_WORK ORDER_: What should come back is the data below, word for word, minus any picture.

_RECORD SET_:
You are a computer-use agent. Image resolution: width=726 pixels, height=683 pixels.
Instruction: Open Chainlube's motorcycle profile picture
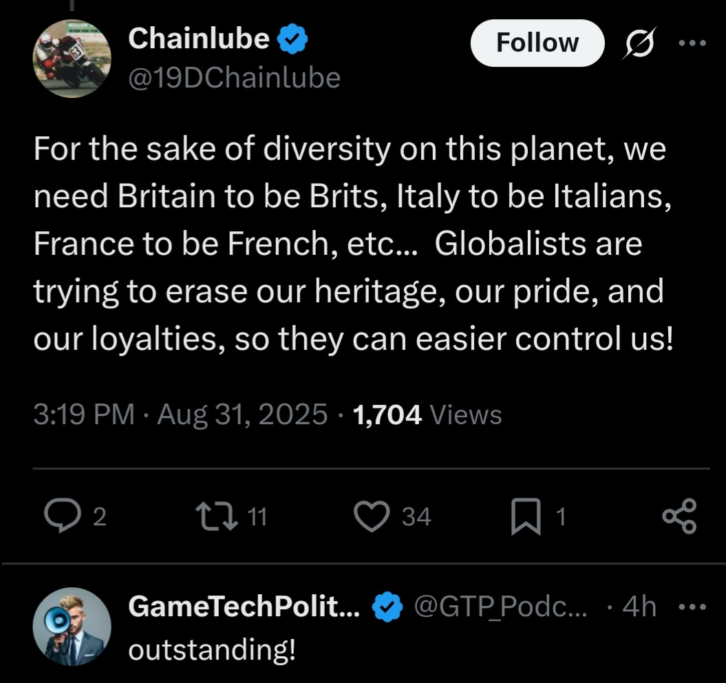tap(72, 58)
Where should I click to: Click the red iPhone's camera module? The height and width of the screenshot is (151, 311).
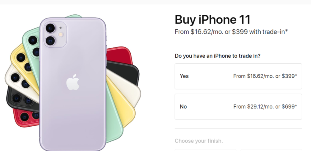(25, 116)
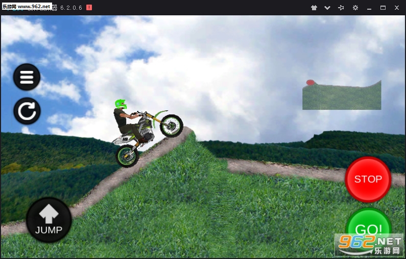Hit the red STOP brake button
This screenshot has width=406, height=259.
click(368, 179)
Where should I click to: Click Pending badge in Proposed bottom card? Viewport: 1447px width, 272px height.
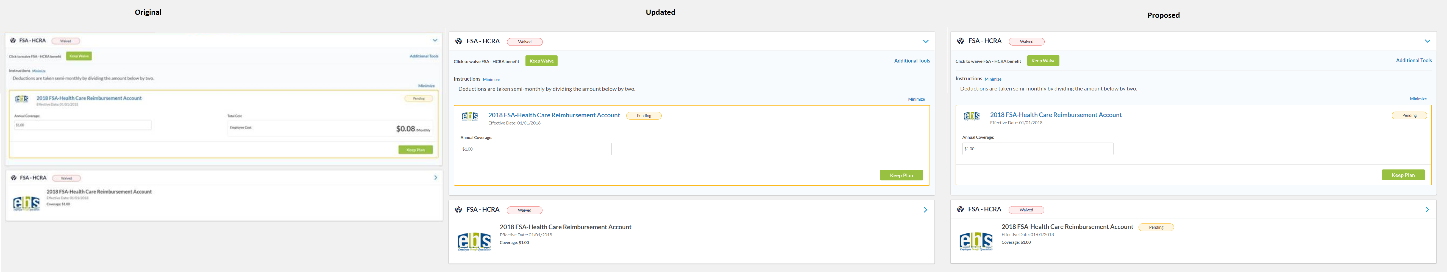click(x=1155, y=227)
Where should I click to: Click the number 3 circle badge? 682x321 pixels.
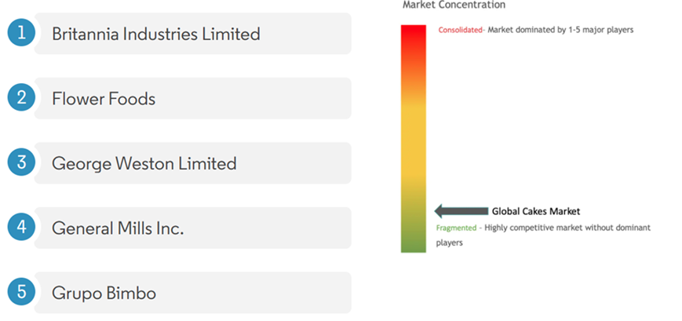point(21,162)
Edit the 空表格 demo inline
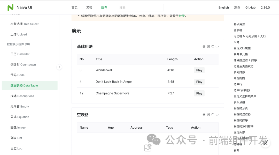279x155 pixels. 208,114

_RESULT FOR THIS TASK_:
You are a computer-use agent. Image resolution: width=726 pixels, height=683 pixels.
Instruction: Open Chainlube's motorcycle profile picture
tap(72, 58)
Where should I click to: Click the red iPhone's camera module? The height and width of the screenshot is (151, 311).
(25, 116)
Hit the red STOP brake button
This screenshot has width=406, height=259.
click(368, 179)
Where should I click to: Click Pending badge in Proposed bottom card? Viewport: 1447px width, 272px height.
click(x=1155, y=227)
Where should I click to: Click the number 3 circle badge? 682x321 pixels.
point(21,162)
Edit the 空表格 demo inline
279x155 pixels. 208,114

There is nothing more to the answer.